Elle rencontre le chanteur et musicien belge Jean-Jacques Nyssen, rencontre amoureuse et artistique, qui les mènera à faire quatre albums et deux enfants. Clarika signe avec lui plusieurs maquettes envoyées aux maisons de disques.

En 1993, François Hadji-Lazaro, de la société de production indépendante Boucherie Productions, produit son premier album, J'attendrai pas cent ans, sous son nouveau label consacré à la chanson. Le titre Tu dors tout l'temps passe en radio. Après quelques concerts au Sentier des Halles et au Lucernaire, elle perce grâce au festival des Francofolies de La Rochelle en juillet 1993. Les majors s'intéressent alors à elle, Sony notamment lui propose un contrat.
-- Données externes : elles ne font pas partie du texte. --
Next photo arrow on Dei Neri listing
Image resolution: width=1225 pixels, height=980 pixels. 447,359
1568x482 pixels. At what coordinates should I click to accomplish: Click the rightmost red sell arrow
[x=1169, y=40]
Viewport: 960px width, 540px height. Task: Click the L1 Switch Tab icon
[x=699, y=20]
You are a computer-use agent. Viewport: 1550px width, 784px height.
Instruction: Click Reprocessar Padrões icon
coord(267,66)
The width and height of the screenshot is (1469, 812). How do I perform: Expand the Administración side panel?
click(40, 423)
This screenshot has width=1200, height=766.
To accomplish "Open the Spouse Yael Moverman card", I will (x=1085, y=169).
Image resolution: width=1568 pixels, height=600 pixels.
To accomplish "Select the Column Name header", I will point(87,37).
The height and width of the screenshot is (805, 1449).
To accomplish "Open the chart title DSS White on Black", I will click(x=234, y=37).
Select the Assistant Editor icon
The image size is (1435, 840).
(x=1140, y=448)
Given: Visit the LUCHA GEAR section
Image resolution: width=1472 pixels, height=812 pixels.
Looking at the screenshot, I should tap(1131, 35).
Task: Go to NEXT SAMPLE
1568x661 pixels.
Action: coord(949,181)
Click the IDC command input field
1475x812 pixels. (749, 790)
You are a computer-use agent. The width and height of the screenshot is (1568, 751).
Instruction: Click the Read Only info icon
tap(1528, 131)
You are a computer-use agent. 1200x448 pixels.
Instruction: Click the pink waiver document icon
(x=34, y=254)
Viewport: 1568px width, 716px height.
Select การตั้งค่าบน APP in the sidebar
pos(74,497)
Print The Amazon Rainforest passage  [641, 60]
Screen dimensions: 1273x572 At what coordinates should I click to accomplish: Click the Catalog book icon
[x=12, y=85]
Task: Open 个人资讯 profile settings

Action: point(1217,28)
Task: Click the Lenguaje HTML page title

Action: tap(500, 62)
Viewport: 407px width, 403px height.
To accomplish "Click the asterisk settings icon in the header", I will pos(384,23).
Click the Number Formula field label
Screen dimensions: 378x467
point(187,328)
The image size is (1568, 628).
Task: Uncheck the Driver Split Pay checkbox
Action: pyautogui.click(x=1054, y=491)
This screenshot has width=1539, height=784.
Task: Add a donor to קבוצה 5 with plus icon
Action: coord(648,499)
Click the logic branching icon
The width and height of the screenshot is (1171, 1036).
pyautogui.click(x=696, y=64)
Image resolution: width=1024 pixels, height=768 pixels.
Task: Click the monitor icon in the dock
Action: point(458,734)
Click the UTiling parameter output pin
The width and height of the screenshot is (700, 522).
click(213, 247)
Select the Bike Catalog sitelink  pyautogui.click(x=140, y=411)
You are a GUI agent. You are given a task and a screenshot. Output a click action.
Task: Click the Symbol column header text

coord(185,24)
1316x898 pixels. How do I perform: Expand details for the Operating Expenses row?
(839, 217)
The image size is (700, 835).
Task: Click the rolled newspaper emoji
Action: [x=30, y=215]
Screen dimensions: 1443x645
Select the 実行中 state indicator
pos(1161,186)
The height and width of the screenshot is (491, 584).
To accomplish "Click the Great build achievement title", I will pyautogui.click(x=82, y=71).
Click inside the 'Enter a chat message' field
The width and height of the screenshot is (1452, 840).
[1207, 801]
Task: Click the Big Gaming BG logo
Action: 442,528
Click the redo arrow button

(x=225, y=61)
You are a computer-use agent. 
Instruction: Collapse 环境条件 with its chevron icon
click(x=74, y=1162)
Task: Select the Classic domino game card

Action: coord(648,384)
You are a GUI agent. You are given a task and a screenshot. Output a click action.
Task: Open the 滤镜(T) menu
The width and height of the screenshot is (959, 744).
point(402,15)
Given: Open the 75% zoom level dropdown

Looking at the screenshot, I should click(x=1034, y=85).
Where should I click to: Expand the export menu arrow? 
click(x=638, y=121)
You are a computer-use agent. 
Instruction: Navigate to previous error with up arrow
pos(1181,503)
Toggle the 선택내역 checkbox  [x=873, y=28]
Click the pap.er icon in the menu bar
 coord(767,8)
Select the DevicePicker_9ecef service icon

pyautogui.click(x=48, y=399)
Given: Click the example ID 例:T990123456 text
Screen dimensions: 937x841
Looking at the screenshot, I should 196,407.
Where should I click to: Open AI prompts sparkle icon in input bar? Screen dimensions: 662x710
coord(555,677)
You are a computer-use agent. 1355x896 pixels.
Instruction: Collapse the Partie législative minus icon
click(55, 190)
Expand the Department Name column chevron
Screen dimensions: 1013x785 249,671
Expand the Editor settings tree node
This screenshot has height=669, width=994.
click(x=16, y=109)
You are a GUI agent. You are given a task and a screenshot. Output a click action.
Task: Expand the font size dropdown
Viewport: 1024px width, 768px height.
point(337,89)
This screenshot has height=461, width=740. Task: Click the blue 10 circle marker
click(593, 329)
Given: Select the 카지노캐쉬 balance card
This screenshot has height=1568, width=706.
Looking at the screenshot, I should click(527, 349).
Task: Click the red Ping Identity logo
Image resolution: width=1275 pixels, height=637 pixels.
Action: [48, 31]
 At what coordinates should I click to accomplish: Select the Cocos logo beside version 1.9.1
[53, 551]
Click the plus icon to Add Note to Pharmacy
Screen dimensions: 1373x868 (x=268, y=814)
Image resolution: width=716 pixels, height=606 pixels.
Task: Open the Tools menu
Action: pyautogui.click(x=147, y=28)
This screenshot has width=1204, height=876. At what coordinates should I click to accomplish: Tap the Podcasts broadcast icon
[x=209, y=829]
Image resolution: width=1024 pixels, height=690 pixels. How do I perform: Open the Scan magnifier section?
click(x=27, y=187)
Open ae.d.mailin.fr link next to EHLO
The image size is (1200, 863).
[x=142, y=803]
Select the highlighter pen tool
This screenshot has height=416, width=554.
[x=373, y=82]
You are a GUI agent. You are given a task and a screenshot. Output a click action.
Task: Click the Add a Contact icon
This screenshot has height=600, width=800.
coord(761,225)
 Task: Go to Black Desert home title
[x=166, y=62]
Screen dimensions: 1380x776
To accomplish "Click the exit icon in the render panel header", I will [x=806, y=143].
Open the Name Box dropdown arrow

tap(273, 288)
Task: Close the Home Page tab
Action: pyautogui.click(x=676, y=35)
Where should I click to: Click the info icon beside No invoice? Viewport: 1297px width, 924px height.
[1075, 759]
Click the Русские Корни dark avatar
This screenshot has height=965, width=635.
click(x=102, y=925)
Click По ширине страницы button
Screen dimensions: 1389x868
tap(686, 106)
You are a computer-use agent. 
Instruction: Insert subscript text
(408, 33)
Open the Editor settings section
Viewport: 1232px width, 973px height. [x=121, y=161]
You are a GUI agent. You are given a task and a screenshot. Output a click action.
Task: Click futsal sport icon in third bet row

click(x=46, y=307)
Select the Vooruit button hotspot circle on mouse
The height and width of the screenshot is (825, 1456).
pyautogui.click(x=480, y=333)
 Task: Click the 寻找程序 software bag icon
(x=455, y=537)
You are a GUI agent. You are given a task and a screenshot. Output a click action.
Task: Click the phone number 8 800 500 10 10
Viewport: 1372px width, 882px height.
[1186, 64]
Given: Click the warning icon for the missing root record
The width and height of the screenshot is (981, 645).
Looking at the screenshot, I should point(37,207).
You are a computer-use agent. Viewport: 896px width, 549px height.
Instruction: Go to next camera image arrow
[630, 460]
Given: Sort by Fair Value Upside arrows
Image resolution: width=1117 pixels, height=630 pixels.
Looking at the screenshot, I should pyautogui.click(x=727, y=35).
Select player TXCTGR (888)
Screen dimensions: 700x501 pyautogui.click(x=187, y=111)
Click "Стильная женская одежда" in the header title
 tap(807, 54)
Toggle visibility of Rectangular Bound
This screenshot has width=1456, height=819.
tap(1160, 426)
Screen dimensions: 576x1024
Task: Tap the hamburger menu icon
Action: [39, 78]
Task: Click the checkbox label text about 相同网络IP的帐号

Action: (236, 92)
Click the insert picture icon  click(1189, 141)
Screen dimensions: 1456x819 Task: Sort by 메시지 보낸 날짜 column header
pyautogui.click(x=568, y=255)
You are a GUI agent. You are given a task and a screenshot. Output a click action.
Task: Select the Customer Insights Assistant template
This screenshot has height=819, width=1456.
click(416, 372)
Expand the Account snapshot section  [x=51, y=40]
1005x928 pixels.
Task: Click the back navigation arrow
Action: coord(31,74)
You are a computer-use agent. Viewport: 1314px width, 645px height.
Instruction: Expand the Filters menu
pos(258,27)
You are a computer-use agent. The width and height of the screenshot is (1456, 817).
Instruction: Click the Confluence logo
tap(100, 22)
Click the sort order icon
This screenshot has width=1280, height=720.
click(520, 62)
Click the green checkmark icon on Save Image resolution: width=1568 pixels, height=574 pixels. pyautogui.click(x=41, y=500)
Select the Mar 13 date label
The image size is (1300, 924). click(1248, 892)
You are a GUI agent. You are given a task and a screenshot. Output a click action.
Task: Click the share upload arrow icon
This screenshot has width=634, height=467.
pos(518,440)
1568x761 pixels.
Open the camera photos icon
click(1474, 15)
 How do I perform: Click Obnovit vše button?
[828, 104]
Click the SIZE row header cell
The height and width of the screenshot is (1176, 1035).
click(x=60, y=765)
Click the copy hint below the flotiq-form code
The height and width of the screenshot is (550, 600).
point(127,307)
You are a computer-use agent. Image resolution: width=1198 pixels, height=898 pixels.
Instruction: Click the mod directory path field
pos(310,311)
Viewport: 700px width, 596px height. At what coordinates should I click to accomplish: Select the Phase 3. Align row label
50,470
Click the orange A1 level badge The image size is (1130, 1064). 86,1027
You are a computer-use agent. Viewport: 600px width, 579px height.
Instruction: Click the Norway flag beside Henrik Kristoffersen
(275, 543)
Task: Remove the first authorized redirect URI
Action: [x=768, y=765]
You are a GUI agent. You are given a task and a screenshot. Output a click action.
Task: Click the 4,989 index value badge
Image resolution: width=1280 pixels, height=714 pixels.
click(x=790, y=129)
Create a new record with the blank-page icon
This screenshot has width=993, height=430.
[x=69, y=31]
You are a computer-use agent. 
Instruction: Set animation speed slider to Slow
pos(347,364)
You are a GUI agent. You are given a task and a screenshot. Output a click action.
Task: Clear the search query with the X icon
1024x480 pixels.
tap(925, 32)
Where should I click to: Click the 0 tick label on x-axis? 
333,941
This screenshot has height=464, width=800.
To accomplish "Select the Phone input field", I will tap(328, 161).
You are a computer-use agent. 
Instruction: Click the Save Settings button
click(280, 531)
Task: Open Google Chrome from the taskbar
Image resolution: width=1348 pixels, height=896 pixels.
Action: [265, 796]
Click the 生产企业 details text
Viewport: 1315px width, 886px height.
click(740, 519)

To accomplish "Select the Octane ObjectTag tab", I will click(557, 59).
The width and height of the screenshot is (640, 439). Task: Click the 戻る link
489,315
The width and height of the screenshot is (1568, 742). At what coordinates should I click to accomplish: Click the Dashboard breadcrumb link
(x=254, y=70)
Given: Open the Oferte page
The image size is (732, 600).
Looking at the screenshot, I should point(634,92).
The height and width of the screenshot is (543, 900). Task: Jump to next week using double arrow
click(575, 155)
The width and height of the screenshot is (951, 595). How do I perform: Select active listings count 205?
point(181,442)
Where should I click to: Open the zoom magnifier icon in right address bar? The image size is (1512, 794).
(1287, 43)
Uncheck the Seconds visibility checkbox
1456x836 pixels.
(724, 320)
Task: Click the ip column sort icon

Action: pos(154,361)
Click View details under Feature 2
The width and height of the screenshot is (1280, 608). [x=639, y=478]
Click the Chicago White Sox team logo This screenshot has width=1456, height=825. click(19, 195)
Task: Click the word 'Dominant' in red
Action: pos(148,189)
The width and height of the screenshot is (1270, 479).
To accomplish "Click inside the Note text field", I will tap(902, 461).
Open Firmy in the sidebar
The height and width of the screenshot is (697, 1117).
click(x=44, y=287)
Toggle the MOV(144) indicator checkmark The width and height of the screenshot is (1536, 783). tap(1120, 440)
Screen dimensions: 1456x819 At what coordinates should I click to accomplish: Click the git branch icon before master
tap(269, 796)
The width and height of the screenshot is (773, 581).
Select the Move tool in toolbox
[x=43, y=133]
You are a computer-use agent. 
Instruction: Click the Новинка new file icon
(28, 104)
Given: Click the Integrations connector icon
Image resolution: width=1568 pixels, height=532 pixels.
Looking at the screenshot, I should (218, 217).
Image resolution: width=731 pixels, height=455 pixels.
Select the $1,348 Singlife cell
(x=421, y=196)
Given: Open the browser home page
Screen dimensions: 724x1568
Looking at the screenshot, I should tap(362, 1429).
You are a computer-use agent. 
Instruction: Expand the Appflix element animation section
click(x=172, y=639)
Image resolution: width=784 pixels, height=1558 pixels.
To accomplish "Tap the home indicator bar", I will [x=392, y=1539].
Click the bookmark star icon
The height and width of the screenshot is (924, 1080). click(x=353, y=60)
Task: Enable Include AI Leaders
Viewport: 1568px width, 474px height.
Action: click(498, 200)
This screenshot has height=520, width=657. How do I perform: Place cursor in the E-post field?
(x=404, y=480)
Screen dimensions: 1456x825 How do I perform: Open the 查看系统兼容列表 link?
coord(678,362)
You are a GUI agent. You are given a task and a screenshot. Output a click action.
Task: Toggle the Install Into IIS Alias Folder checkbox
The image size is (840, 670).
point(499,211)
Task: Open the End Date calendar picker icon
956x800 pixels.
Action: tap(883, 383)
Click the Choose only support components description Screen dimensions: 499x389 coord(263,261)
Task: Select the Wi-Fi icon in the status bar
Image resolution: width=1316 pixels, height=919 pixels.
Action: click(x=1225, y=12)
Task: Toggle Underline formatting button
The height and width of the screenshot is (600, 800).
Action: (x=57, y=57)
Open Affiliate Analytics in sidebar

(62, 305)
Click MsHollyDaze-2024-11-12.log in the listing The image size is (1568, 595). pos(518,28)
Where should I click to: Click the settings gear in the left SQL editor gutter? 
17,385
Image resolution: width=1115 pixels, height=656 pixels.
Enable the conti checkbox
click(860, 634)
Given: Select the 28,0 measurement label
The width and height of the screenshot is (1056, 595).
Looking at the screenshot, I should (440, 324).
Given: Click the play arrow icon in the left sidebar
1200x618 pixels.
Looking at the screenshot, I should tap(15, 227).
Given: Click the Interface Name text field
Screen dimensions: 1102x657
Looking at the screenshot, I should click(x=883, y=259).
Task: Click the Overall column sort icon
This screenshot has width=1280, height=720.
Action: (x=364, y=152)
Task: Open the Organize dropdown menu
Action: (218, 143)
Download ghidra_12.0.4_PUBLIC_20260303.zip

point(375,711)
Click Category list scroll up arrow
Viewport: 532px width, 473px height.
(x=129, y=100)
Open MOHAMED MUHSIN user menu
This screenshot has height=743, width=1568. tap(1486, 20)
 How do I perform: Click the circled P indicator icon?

En 1997, elle sort un deuxième album Ça s'peut pas, produit par Dominique Blanc-Francard, et elle prend de l'épaisseur. Elle poursuit son parcours en dehors des circuits des grands médias.

En 1998, elle reçoit au festival des Francofolies le prix Félix Leclerc du meilleur jeune auteur.

En 2001, elle enregistre La fille, tu sais, avec en particulier la chanson Les garçons dans les vestiaires qui sera tournée en clip.

En 2002, elle reprend Comprend qui peut de Boby Lapointe sur l'album Boby Tutti-Frutti - L'hommage délicieux à Boby Lapointe de Lilicub.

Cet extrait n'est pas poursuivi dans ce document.